La derrota de los fulleros
La condena demuestra por tercera vez que los papeles de Bárcenas eran reales y reflejaban la contabilidad b del PP
Desde Buenos Aires, la voz de Cristóbal Páez llega mezclada con la emoción. Dice que nunca olvidará esta fecha. Porque ha salido absuelto en el juicio de los Papeles de Bárcenas y porque su hija pequeña cumple ocho años. En un juicio, en todos los juicios, se mezcla lo puramente formal —los hechos que servirán a los jueces para dictar sentencia— con infinidad de detalles que van dibujando el paisaje humano que rodea el suceso. Cristóbal Páez es un abogado que fue fichado por Luis Bárcenas —por entonces el todopoderoso, solitario y distante tesorero del Partido Popular— para que pusiera orden en la sede de Génova 13 y metiera en cintura a la plantilla. Mal que bien lo fue haciendo hasta que Bárcenas se pone nervioso porque sus chanchullos empiezan a salir en la prensa. Durante su declaración ante el tribunal, Páez cuenta que hay un momento, allá por 2013, en que el tesorero quiere hacerle cómplice de su situación enseñándole sus anotaciones secretas, que él se niega y que empieza a recibir amenazas:
—Me llamó a su despacho y se puso muy violento. Me lanzó un mechero que pude esquivar y me dijo: estás muerto, estás acabado. La verdad es que sentí miedo.

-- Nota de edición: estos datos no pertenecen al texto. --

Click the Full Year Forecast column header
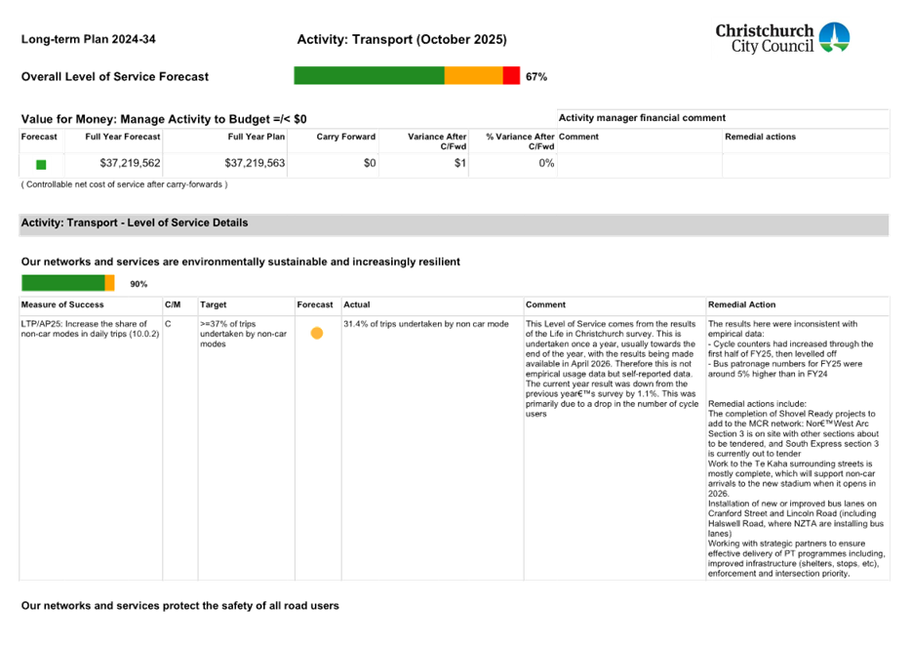The height and width of the screenshot is (645, 911). (122, 138)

Se puede decir que, durante el juicio, Cristóbal Páez es el único acusado que se defiende sin arrogancia, intentando hacerse creer con más pasión incluso de la que su abogado, Gonzalo Martínez Fresneda, considera prudente. El resto, desde Bárcenas a Gonzalo Urquijo —el dueño de la empresa de arquitectura que reformó la sede y que ya tenía un historial de evasor de impuestos— pasando por los dirigentes del PP llamados como testigos, lo hacen en muchos casos de manera insolente, convencidos de que su ejército de abogados caros y de peritos a sueldo les librarán de una condena. No es así.

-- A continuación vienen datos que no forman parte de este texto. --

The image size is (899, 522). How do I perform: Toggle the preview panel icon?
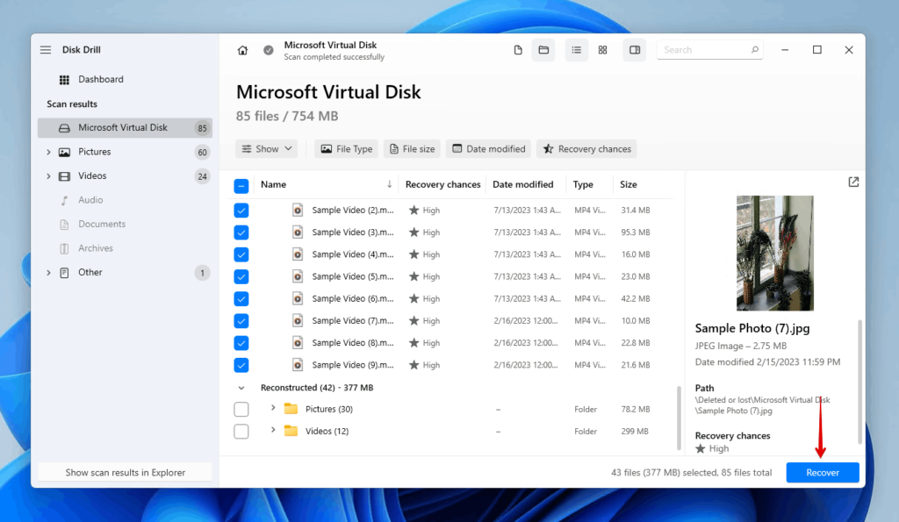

Y no es así porque en realidad el Estado no es casi nunca esa cosa oscura y tremebunda que describen separatistas y populistas de uno y otro signo —con la inestimable ayuda del comisario Villarejo—, sino algo mucho más sencillo y más valioso. Es un juez que se llama Pablo Ruz, que investigó sin importarle las consecuencias que ello tendría para su carrera en la Audiencia Nacional; es el inspector de policía Manuel Morocho, que fue más allá de lo que deseaban sus jefes, son las abogadas del Estado Rosa María Seoane y Eva Fernández, quienes durante el juicio rebatieron con eficacia los argumentos de los abogados y peritos de las defensas. Son también los inspectores y las inspectoras de Hacienda que, bajo el anonimato de sus números profesionales, defendieron euro a euro lo que consideraban que Bárcenas, Urquijo y el PP sustrajeron de las arcas del Estado —o sea, del dinero de todos— al pagar las obras con fondos ilegales.
La condena es importante porque deja claro, por tercera vez, que los papeles de Bárcenas son reales y reflejan la contabilidad b del PP, pero también porque demuestra que, pese a las muchas trabas y a sus imperfecciones, el Estado de verdad, el que no se defiende con la banderita en una mano y el dinero negro en la otra, es capaz de derrotar a la arrogancia de los fulleros.